▶ Problem to solve
The answer should contain every record below, output exactly.

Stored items
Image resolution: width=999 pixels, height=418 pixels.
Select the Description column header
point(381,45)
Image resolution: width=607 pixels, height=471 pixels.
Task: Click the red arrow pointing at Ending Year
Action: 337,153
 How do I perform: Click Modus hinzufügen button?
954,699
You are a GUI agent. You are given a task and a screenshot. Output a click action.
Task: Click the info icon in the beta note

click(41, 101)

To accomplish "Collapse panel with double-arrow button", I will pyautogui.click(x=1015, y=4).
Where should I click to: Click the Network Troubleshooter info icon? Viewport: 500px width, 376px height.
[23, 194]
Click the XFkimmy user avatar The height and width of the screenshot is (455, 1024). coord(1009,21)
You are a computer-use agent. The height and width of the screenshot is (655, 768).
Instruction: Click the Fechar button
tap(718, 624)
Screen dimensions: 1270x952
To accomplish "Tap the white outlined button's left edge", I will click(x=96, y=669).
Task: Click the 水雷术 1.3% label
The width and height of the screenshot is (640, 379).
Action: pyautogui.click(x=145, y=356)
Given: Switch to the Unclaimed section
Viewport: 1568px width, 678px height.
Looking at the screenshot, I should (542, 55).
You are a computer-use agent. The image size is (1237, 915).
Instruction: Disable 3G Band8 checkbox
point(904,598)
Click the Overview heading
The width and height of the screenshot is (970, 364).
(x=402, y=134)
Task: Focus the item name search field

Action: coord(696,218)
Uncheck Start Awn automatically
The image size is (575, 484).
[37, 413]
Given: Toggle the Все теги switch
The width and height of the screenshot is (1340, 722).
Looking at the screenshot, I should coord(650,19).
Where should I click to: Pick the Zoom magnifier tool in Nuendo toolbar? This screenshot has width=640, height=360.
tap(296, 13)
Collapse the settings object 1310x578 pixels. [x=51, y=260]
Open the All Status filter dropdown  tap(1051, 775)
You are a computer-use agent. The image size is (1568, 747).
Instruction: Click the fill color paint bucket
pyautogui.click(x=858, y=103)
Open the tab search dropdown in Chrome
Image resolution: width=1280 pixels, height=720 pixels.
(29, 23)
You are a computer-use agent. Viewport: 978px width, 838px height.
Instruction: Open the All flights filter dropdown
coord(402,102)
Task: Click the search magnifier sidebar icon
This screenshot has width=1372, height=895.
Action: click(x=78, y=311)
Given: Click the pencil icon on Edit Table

▶ Exercise response
Image resolution: width=999 pixels, height=418 pixels.
Select the Description column header
point(381,45)
Image resolution: width=607 pixels, height=471 pixels.
Task: Click the red arrow pointing at Ending Year
Action: 337,153
 How do I perform: Click Modus hinzufügen button?
954,699
You are a GUI agent. You are given a task and a screenshot. Output a click action.
Task: Click the info icon in the beta note

click(41, 101)

To accomplish "Collapse panel with double-arrow button", I will pyautogui.click(x=1015, y=4).
Where should I click to: Click the Network Troubleshooter info icon? Viewport: 500px width, 376px height.
[23, 194]
Click the XFkimmy user avatar The height and width of the screenshot is (455, 1024). coord(1009,21)
You are a computer-use agent. The height and width of the screenshot is (655, 768).
Instruction: Click the Fechar button
tap(718, 624)
Screen dimensions: 1270x952
To accomplish "Tap the white outlined button's left edge", I will click(x=96, y=669).
Task: Click the 水雷术 1.3% label
The width and height of the screenshot is (640, 379).
Action: pyautogui.click(x=145, y=356)
Given: Switch to the Unclaimed section
Viewport: 1568px width, 678px height.
Looking at the screenshot, I should (542, 55).
You are a computer-use agent. The image size is (1237, 915).
Instruction: Disable 3G Band8 checkbox
point(904,598)
Click the Overview heading
The width and height of the screenshot is (970, 364).
(x=402, y=134)
Task: Focus the item name search field

Action: coord(696,218)
Uncheck Start Awn automatically
The image size is (575, 484).
[37, 413]
Given: Toggle the Все теги switch
The width and height of the screenshot is (1340, 722).
Looking at the screenshot, I should coord(650,19).
Where should I click to: Pick the Zoom magnifier tool in Nuendo toolbar? This screenshot has width=640, height=360.
tap(296, 13)
Collapse the settings object 1310x578 pixels. [x=51, y=260]
Open the All Status filter dropdown  tap(1051, 775)
You are a computer-use agent. The image size is (1568, 747).
Instruction: Click the fill color paint bucket
pyautogui.click(x=858, y=103)
Open the tab search dropdown in Chrome
Image resolution: width=1280 pixels, height=720 pixels.
(29, 23)
You are a computer-use agent. Viewport: 978px width, 838px height.
Instruction: Open the All flights filter dropdown
coord(402,102)
Task: Click the search magnifier sidebar icon
This screenshot has width=1372, height=895.
Action: click(x=78, y=311)
Given: Click the pencil icon on Edit Table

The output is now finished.